The crisis at Chelsea hit bottom on Tuesday in the Premier League, and it did so in the worst way possible. What began as a bad run of results turned into an uncontrollable fire inside the locker room.

After falling by a resounding 3-0 on their visit to Brighton, the London team suffered their seventh consecutive loss against top-flight rivals, a number that makes anyone tremble. However, the scoreboard took a backseat when the head coach, Liam Rosenior, decided to break his silence and point directly at his players.

In the language of football, it is said that players "make a mutiny" when they stop trying to force a coach out. Rarely does a coach validate this suspicion in front of microphones, but Rosenior held nothing back.

The former Racing de Strasbourg manager looked disheveled and, with brutal honesty, admitted that several of his stars simply "did not give it their all" on the field. For the coach, the attitude of the 'Blues' at Falmer Stadium was a disrespect to the history of the institution.

The post-game press conference was a real mess. The coach did not look for tactical excuses nor blame the refereeing; he aimed at the heart of the squad. "You are playing for Chelsea, I am coaching Chelsea, and if you cannot handle that, you should not be here," the strategist fired back as the international press watched in astonishment.

For Rosenior, for a professional football player to be accused of "throwing in the towel" is the worst possible insult, and Tuesday, that was the reality of his team.

Rosenior confessed to feeling "numb" because of his players' behavior, who made childish mistakes that facilitated Brighton's rout.

The disconnect between the coach's game plan and the execution on the field was so evident that even the fans, who initially doubted the coach's ability, began to rally behind him, given the obvious boycott by the players. The feeling that the locker room has "let go of" the project is already an open secret at Stamford Bridge.

With their backs against the wall, the coach issued a final ultimatum.
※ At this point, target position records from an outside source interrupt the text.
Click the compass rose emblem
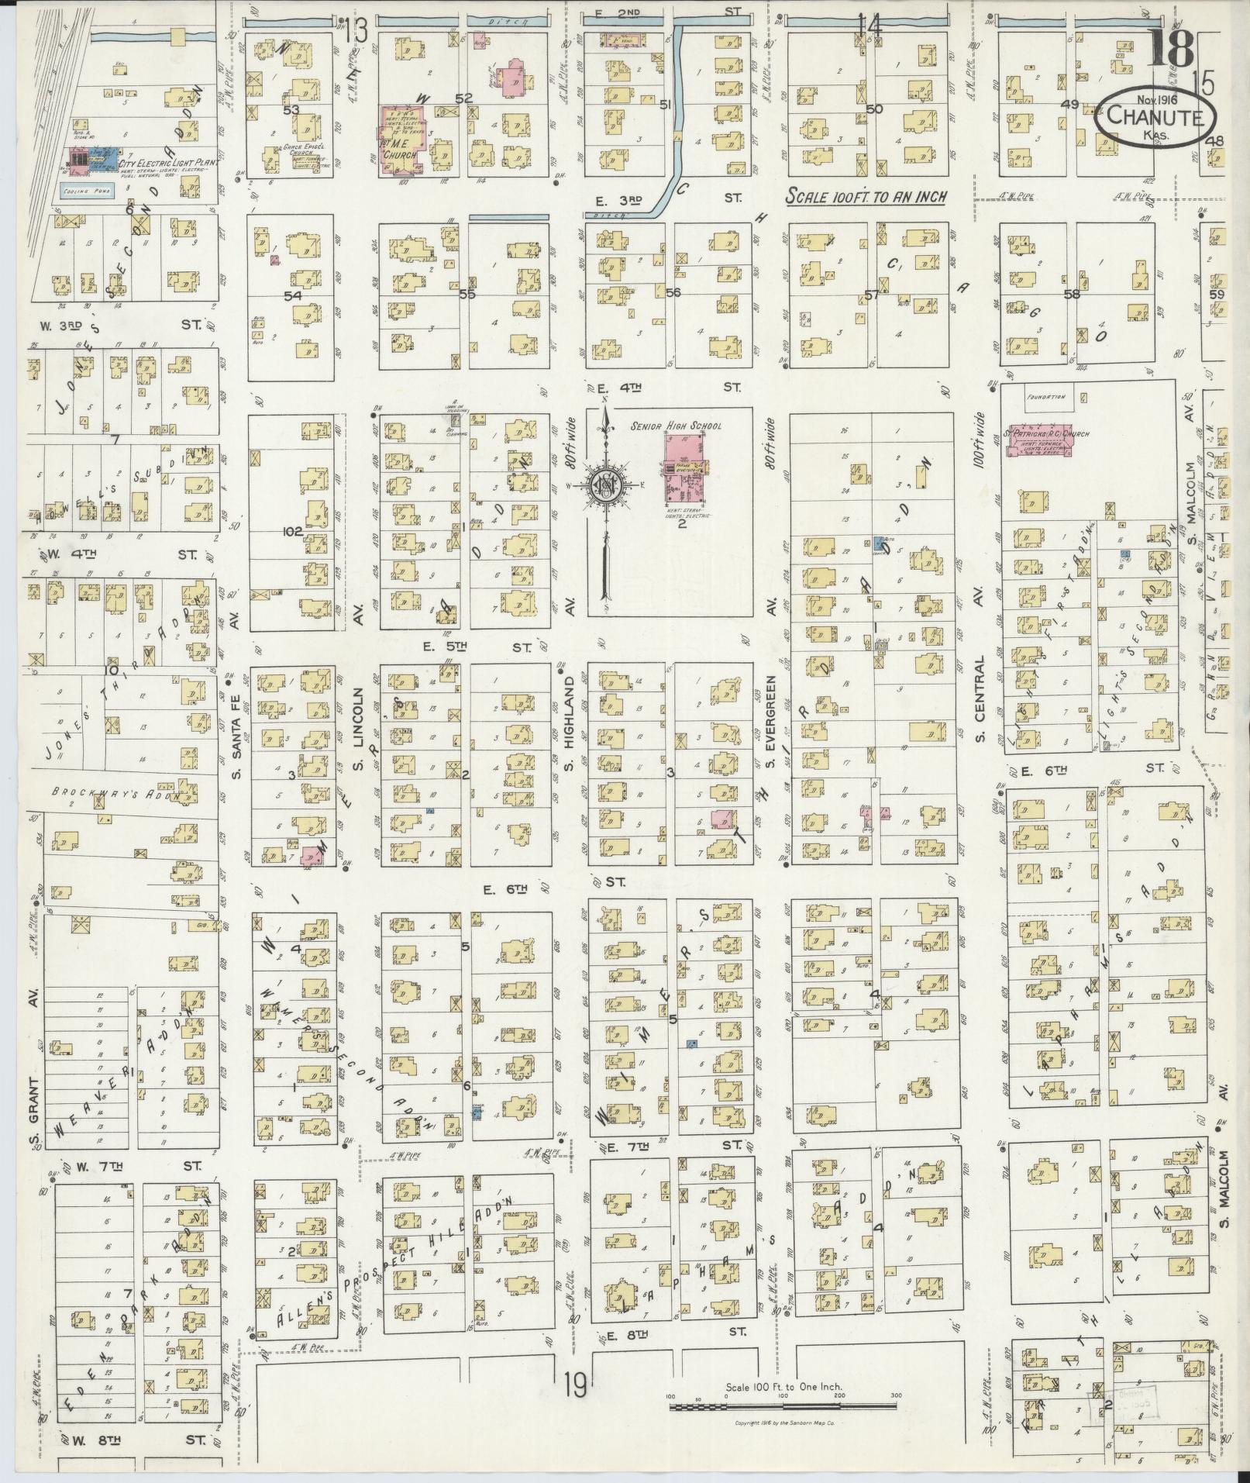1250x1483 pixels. click(x=604, y=487)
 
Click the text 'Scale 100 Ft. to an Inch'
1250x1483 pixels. click(x=866, y=198)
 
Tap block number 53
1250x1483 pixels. click(x=291, y=110)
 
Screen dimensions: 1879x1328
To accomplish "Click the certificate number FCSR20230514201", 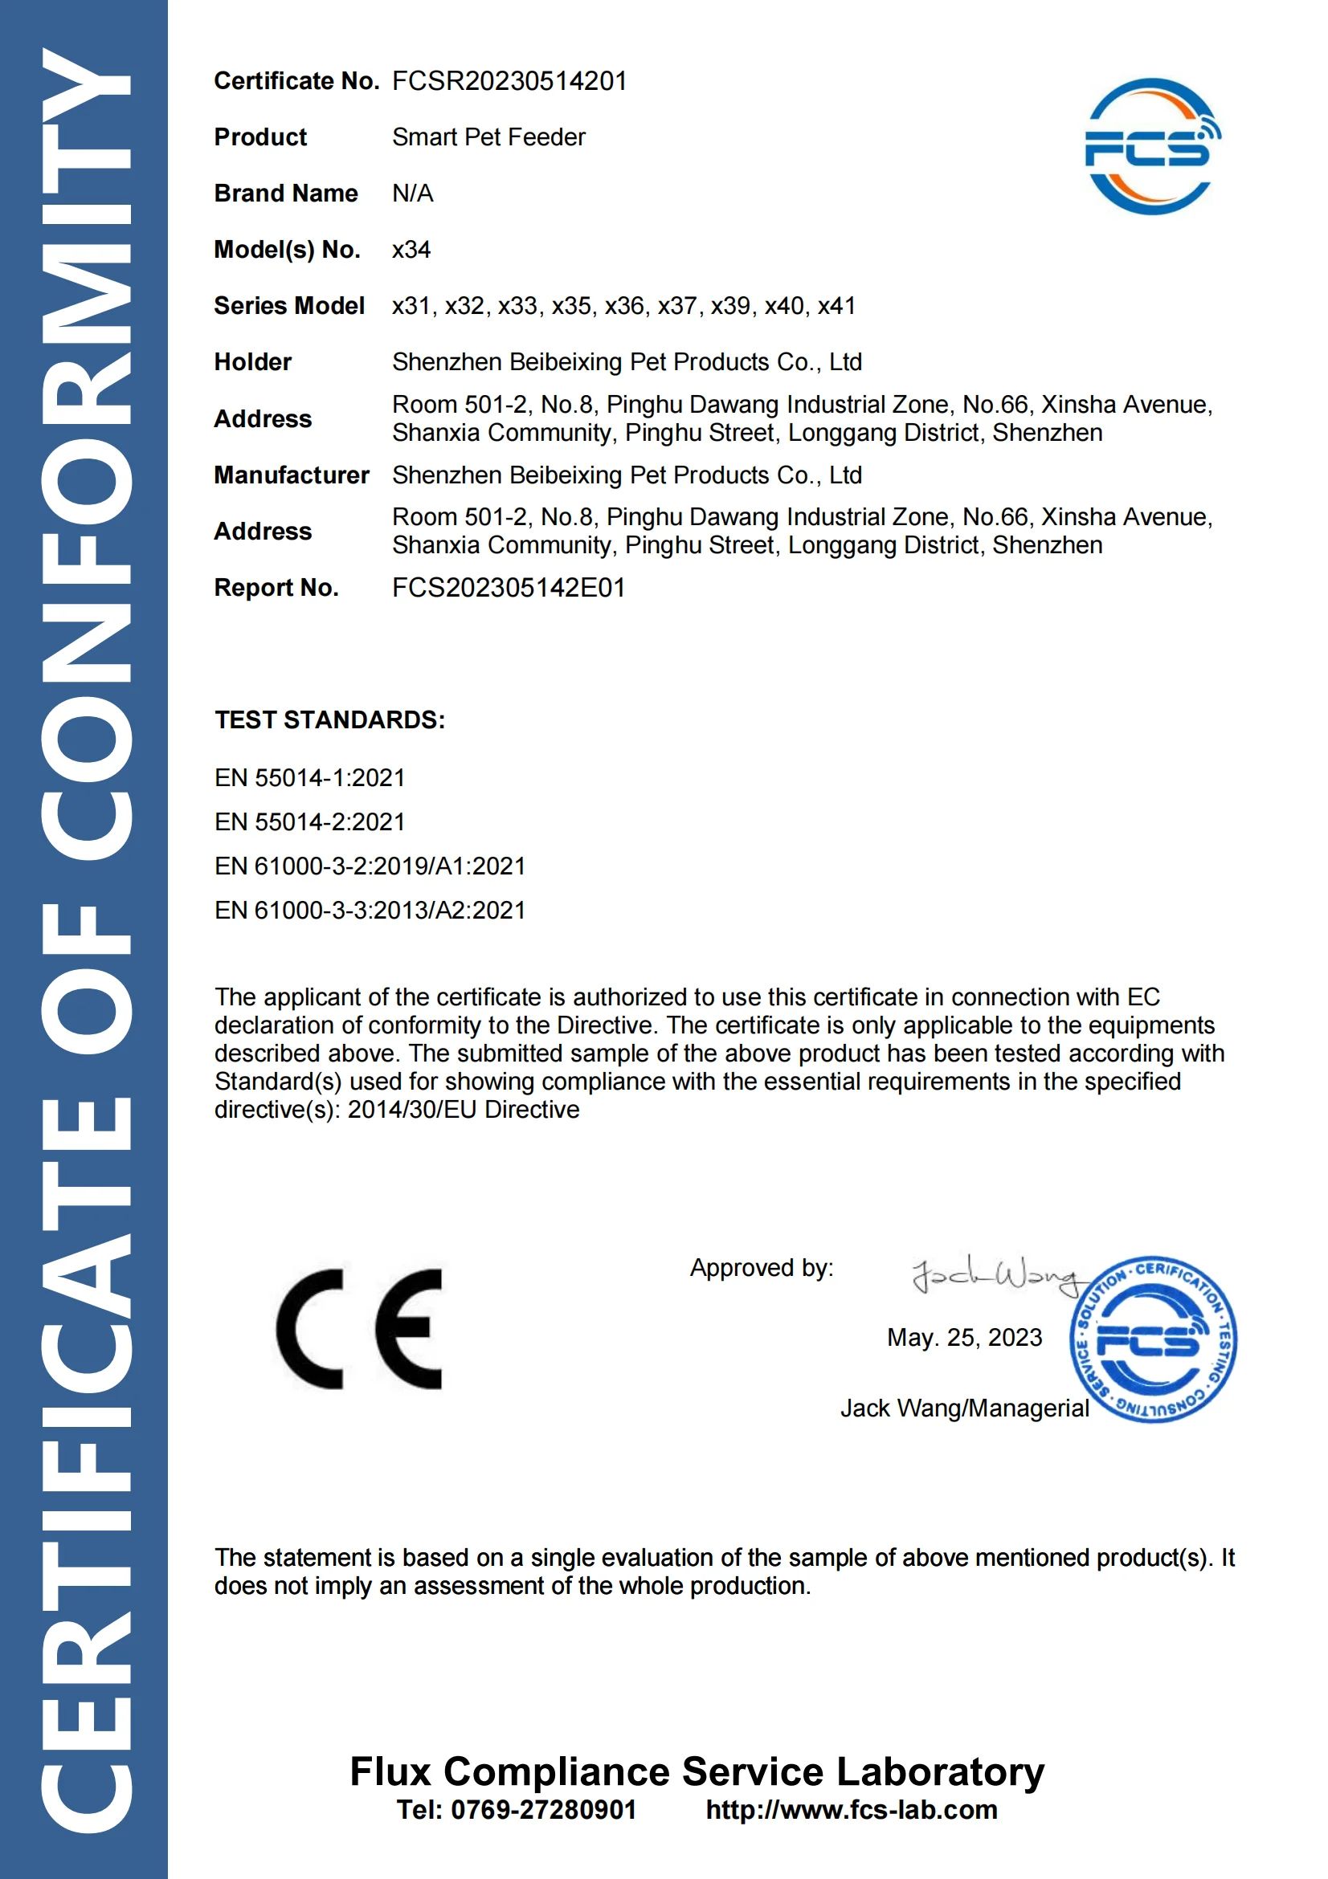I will (x=509, y=81).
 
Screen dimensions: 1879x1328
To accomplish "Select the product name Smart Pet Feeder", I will (x=488, y=137).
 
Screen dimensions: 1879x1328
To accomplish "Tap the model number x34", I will (x=411, y=250).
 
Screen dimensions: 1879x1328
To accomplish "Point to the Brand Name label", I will (x=286, y=194).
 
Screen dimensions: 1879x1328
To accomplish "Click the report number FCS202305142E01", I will (x=509, y=589).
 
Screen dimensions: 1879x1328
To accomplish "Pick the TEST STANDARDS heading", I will (x=330, y=720).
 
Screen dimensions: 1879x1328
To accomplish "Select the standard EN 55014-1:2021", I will (x=309, y=778).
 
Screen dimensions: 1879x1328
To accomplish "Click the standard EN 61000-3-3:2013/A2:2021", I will (x=370, y=911).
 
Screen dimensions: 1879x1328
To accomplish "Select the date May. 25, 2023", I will (x=965, y=1338).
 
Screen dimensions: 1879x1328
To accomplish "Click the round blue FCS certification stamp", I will (x=1153, y=1339).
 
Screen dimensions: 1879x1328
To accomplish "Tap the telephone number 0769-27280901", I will (x=544, y=1810).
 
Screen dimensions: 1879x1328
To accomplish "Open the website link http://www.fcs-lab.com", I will (x=852, y=1810).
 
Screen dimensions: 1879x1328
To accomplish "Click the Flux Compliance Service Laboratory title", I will (x=697, y=1771).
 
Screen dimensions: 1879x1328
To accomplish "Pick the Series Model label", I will (x=289, y=306).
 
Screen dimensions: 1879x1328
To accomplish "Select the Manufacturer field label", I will (x=292, y=475).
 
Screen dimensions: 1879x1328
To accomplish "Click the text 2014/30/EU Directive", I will (x=464, y=1110).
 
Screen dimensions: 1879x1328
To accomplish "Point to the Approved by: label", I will (x=762, y=1269).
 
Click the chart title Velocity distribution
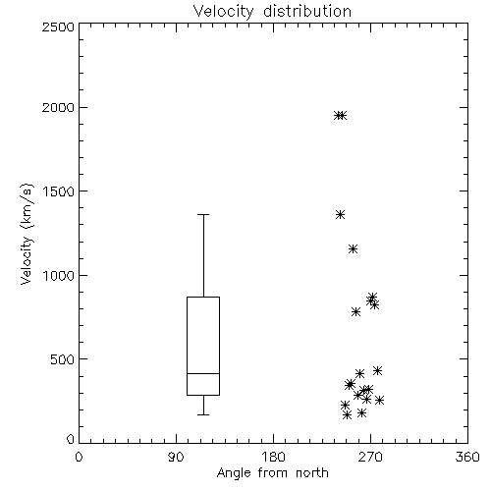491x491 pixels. (272, 11)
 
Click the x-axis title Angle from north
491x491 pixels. (272, 472)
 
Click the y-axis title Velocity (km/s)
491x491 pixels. (27, 234)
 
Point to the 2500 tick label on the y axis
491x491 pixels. (58, 27)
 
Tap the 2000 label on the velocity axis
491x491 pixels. (58, 107)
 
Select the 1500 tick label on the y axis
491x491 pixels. (59, 191)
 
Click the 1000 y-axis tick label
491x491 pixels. (59, 275)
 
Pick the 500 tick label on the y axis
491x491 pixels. (63, 359)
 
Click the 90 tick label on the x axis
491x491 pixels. (176, 457)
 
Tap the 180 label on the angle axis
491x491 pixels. (273, 457)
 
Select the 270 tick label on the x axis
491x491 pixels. (370, 457)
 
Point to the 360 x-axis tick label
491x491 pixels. (467, 457)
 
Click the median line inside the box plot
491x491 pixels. (203, 373)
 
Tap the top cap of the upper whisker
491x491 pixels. (203, 214)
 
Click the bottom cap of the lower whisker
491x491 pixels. (203, 414)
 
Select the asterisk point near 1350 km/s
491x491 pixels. (341, 214)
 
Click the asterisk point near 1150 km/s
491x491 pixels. (353, 248)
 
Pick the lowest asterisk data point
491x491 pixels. (348, 415)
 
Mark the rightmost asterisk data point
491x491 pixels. (379, 400)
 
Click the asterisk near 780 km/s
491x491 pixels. (356, 311)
Next weekend, Chelsea will face Leeds United in the FA Cup, and the strategist promised that the lineup will be very different from what was seen on Tuesday.

The warning was clear: only those willing to represent the club with dignity will play. Rosenior emphasized that everyone needs to look in the mirror, including himself, to change a dynamic that today has the team mired in mediocrity.

The situation is critical, and the atmosphere feels heavy. While fans await a roster purge, the coach tries to salvage the remains of a project that was born with hope but today is dying because of locker room problems.

English football had not seen a public accusation of this caliber in a long time. If the players do not respond against Leeds, Liam Rosenior's head could be the next to fall, thus consummating the famous "mutiny."